MANILA, Philippines—As the death toll from Tuesday’s earthquake in Central Visayas reached 195 on Tuesday, the National Disaster Risk Reduction and Management Council said it has reduced once more the number of people “affected” by the calamity.
From last week’s 3.5 million people affected, the number went down to 3 million over the weekend and to 2.9 million on Tuesday, the council said without providing an explanation for the downward revision of the figure.
A 2008 Public Health Guide in Emergencies by the Johns Hopkins Bloomberg School of Public Health and the Red Cross/Red Crescent said that while there is no “single measure of a disaster that could capture (its) full scope… a common measure is the number of people killed or affected.”
The NDRRMC said that 1,282 barangays in 52 municipalities in six Central Visayas provinces were affected by the earthquake.
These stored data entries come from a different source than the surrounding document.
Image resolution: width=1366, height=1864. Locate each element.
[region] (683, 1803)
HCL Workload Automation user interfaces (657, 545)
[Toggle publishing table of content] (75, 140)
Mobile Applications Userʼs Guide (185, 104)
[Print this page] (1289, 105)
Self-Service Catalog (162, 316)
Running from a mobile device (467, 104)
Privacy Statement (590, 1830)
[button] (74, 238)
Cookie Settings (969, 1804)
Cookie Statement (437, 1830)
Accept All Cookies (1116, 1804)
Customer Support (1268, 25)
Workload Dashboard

Nearly 378,000 families were displaced and many of them were staying in 104 evacuation centers.
As of Tuesday, combined figures from the NDRRMC and Bohol police showed that 195 people had died in the Oct. 15 earthquake, which registered a magnitude of 7.2 on the Richter scale.
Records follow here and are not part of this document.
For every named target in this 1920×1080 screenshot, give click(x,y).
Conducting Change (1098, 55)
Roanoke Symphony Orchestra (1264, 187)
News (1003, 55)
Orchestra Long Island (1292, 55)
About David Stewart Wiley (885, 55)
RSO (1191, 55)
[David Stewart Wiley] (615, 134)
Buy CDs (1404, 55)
Hard-hit Bohol counted 182 residents killed, after authorities received a belated report about five more killed on the very day the earthquake struck.
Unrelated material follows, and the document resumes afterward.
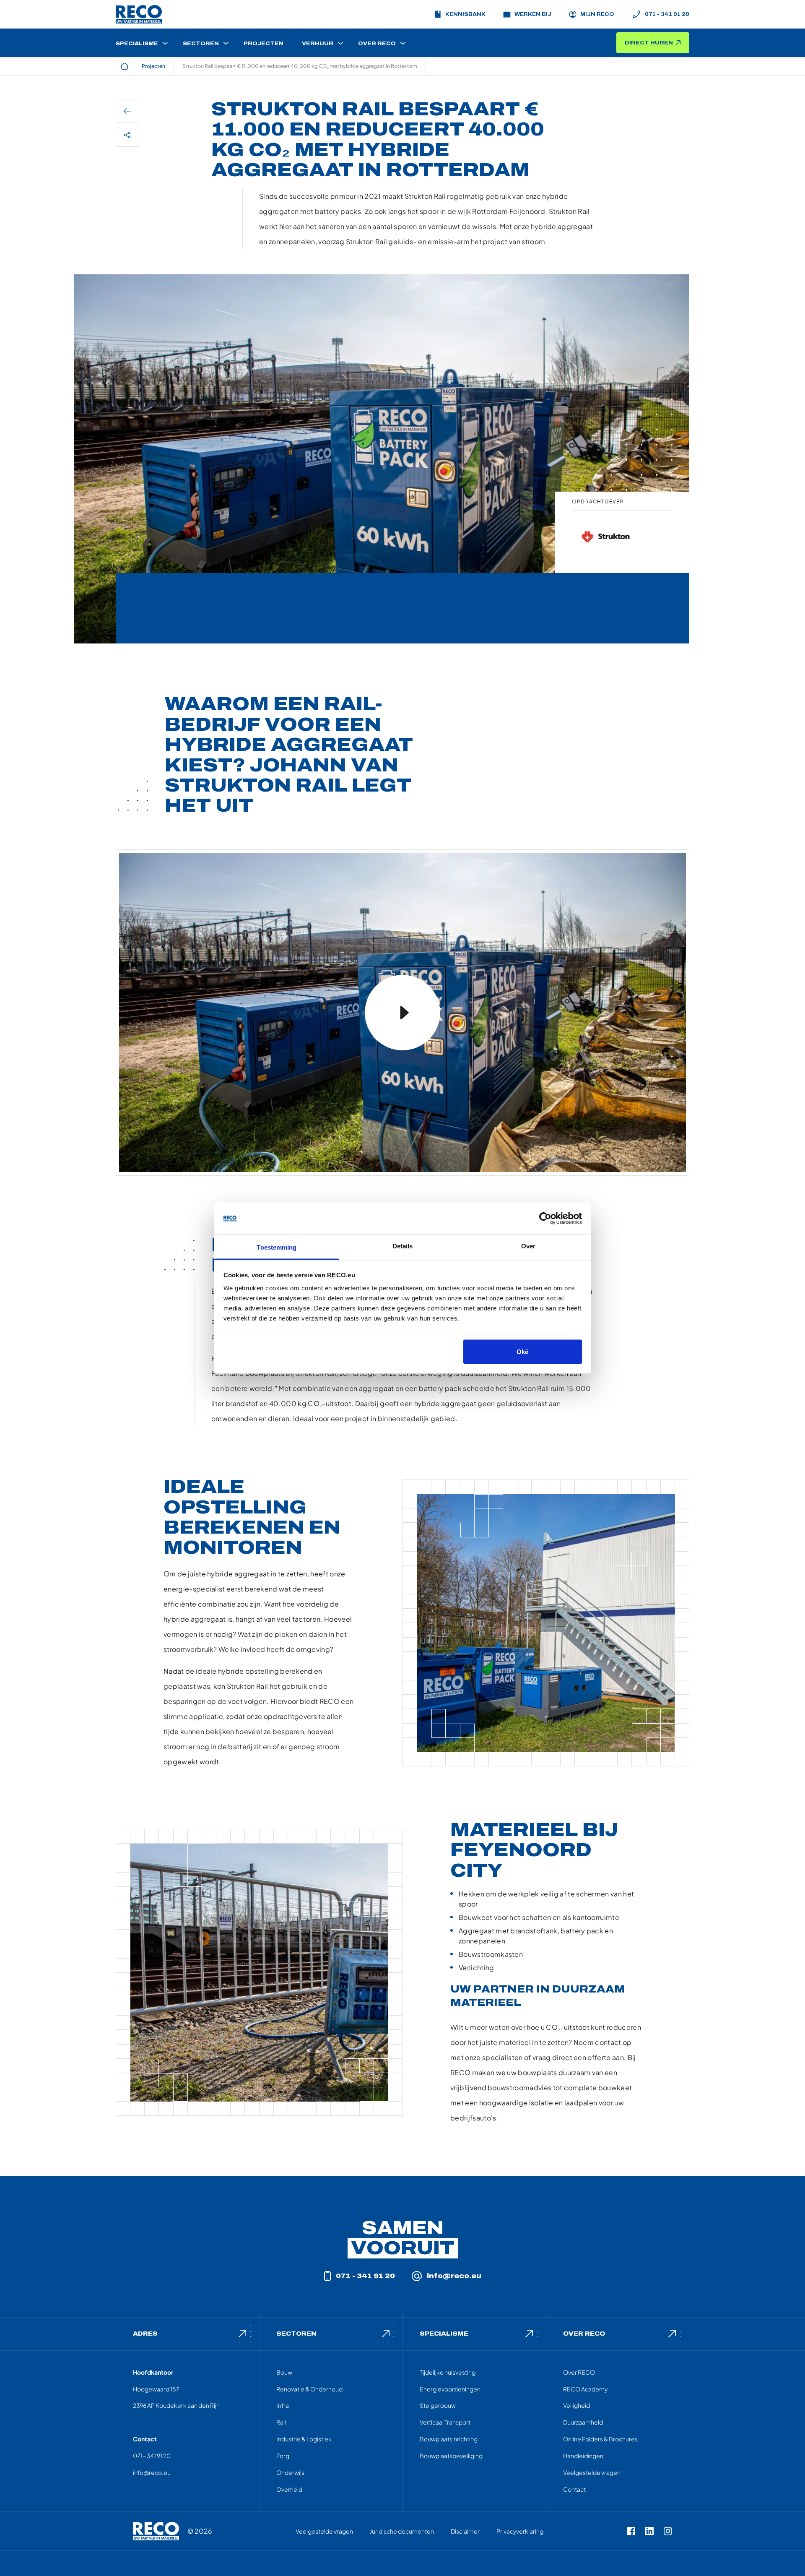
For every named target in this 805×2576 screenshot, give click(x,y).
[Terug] (127, 111)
Senior Inspector Jacinto Mandal, police chief of Loon town, said that relatives of the five fatalities in Loon immediately brought the dead to Tagbilaran City and the towns of Maribojoc and Calape.
There are still 11 people missing in Bohol, the police said.
Apart from those who perished in Bohol, other other people were killed in Cebu and one in Siquijor.
The number of injured was placed at 605.